Maison dans la vieille ville de Sinjar. Photo : OIM 2022/Sarah Gold

Les activistes yézidis et les organisations de la société civile œuvrent sans relâche pour obtenir la sécurité et une véritable justice pour leur communauté, avec des groupes tels que le Réseau des survivants yézidis, établi par Yazda, qui se consacre aux efforts d'autodétermination menés par les survivants, à la promotion de la reddition de comptes et de la protection des droits de l'homme, et à la défense des services aux survivants.

Camp de Kabarto pour personnes déplacées internes, gouvernorat de Dohuk. Photo : OIM 2021/Raber Aziz

« Je veux que le gouvernement iraquien assume notre appartenance à la société iraquienne et nous soutienne financièrement afin que je puisse élever mes enfants dans la dignité », déclare une déplacée interne yézidie vivant à Duhok.

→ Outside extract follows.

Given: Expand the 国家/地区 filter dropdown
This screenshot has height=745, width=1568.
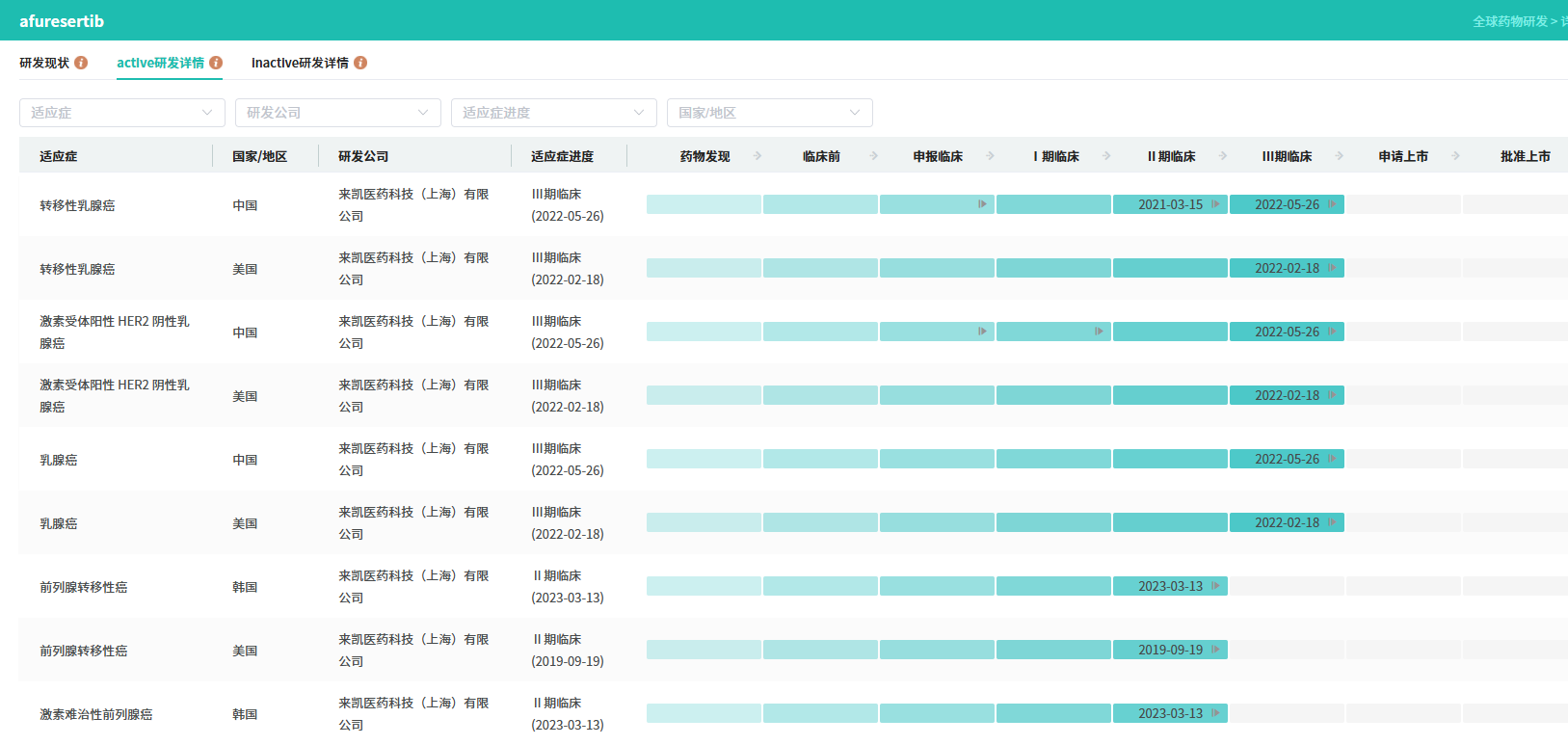Looking at the screenshot, I should tap(769, 113).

Les femmes sont confrontées à des obstacles particulièrement complexes en matière de moyens de subsistance et d'indépendance financière - un problème aggravé par le nombre élevé de familles dirigées par des femmes résultant du génocide. La société civile yézidie et les organisations communautaires travaillent dur pour relancer les entreprises et faire progresser la réintégration de Sinjar dans les marchés de l'Iraq.

Atelier de l'OIM Iraq avec des survivants de violences sexuelles liées au conflit. Photo : OIM 2019/Anjam Rasool

En mars 2021, les activistes yézidis et la société civile, avec le soutien de l'OIM en Iraq, d'autres organisations internationales et des partenaires gouvernementaux, ont franchi une étape importante : le Conseil des représentants iraquien a adopté la loi sur les survivants yézidis, reconnaissant officiellement les actes de génocide perpétrés par l'EIIL contre les Yézidis et d'autres groupes minoritaires et établissant un cadre pour la fourniture d'un soutien financier et d'autres formes de réparations aux survivants. Il s'agit notamment d'un salaire mensuel, d'une aide au logement et à l'éducation, d'un accès aux services de santé physique et mentale, etc.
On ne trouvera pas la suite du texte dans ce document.